# [What this task involves]
Look below for the line that contains "This screenshot has height=691, width=1425.", then copy it and each following line to the end of the records, minus any pictures.

◇ ◇ ◇ ◇ ◇

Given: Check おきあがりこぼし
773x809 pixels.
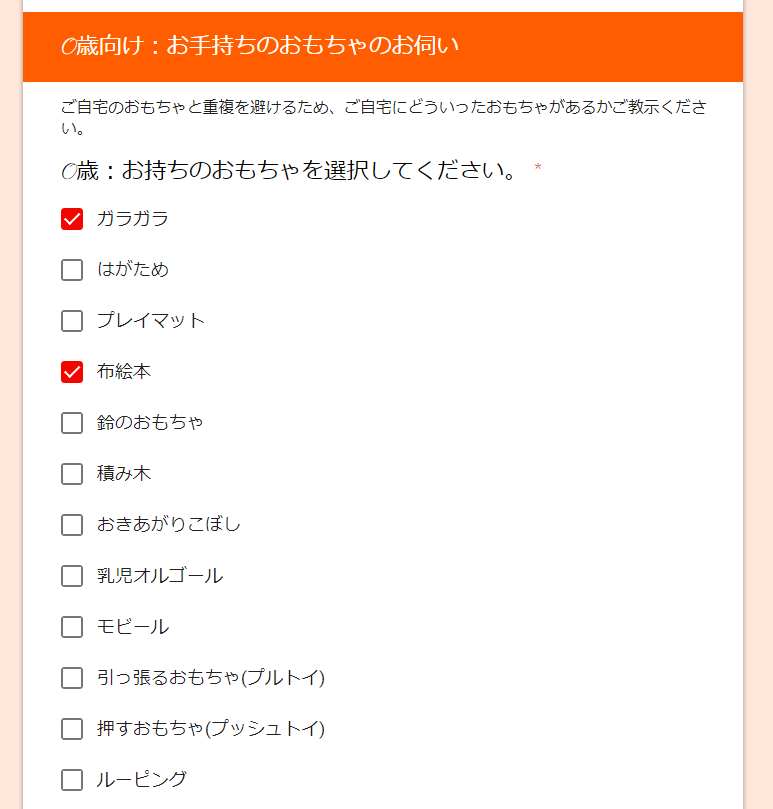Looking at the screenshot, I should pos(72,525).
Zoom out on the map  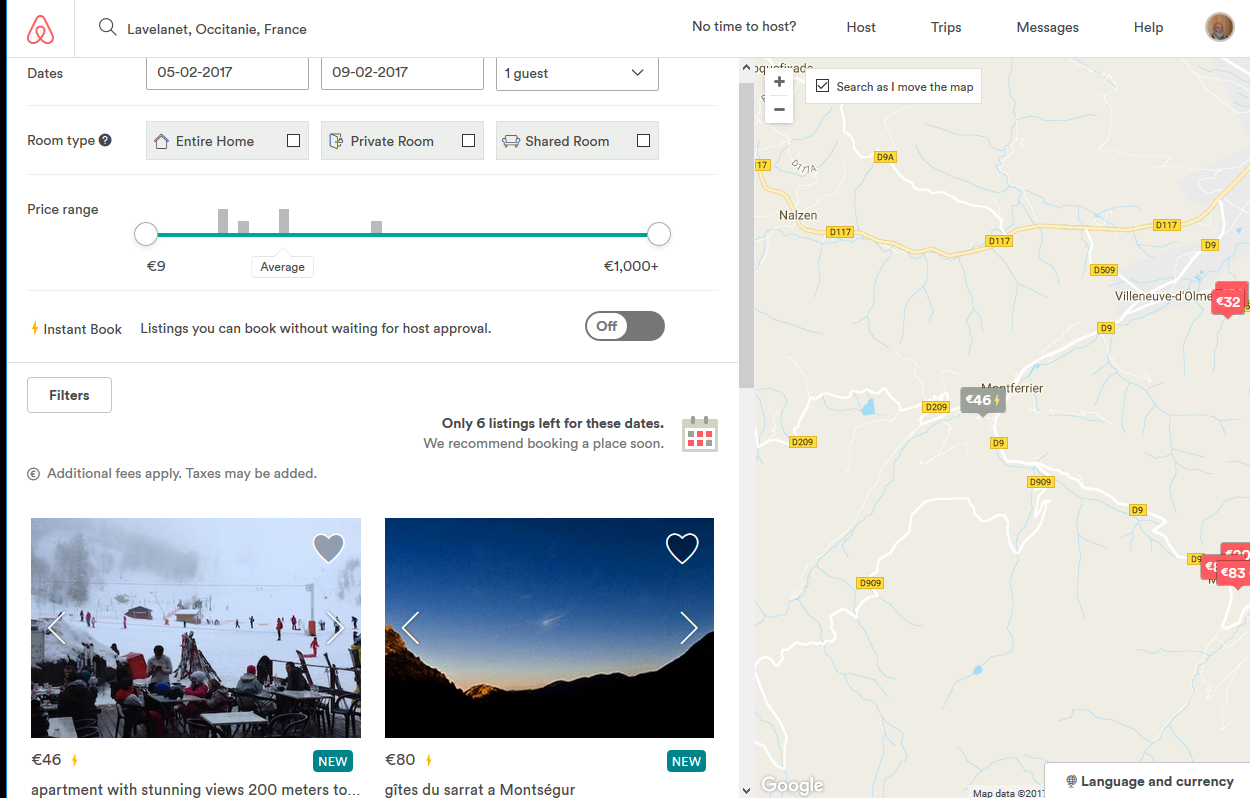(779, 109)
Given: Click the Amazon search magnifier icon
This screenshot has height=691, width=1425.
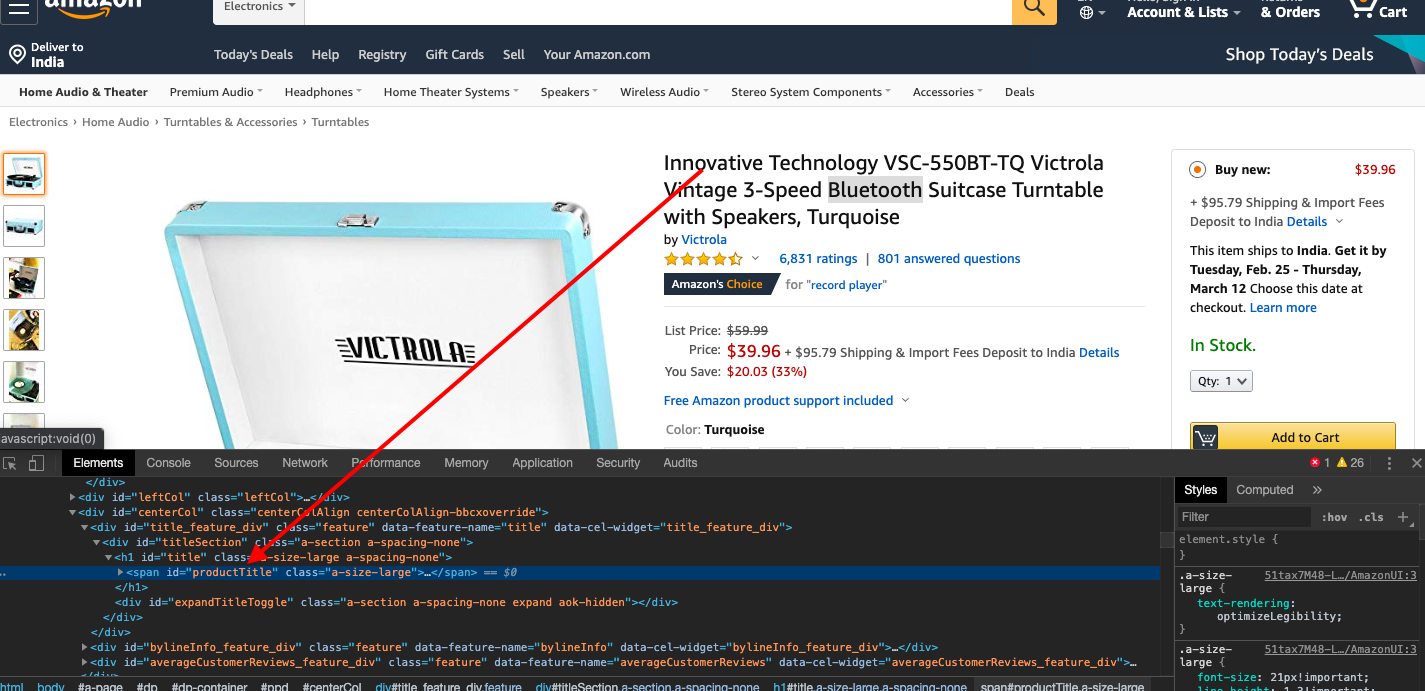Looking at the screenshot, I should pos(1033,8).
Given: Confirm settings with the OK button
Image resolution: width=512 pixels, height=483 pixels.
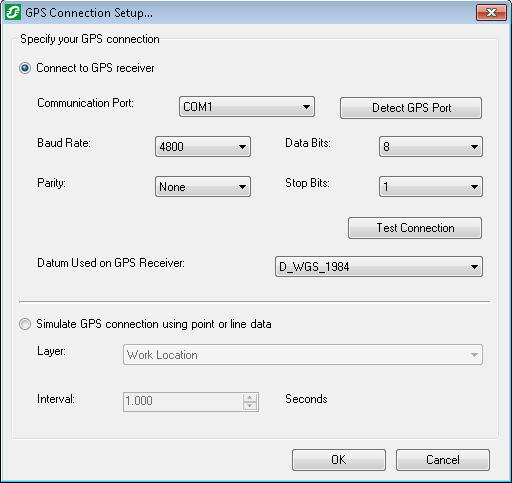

◇ ◇ ◇ ◇ ◇

# [Result for this exercise]
This screenshot has height=691, width=1425.
Looking at the screenshot, I should pos(1033,8).
Given: Confirm settings with the OK button
Image resolution: width=512 pixels, height=483 pixels.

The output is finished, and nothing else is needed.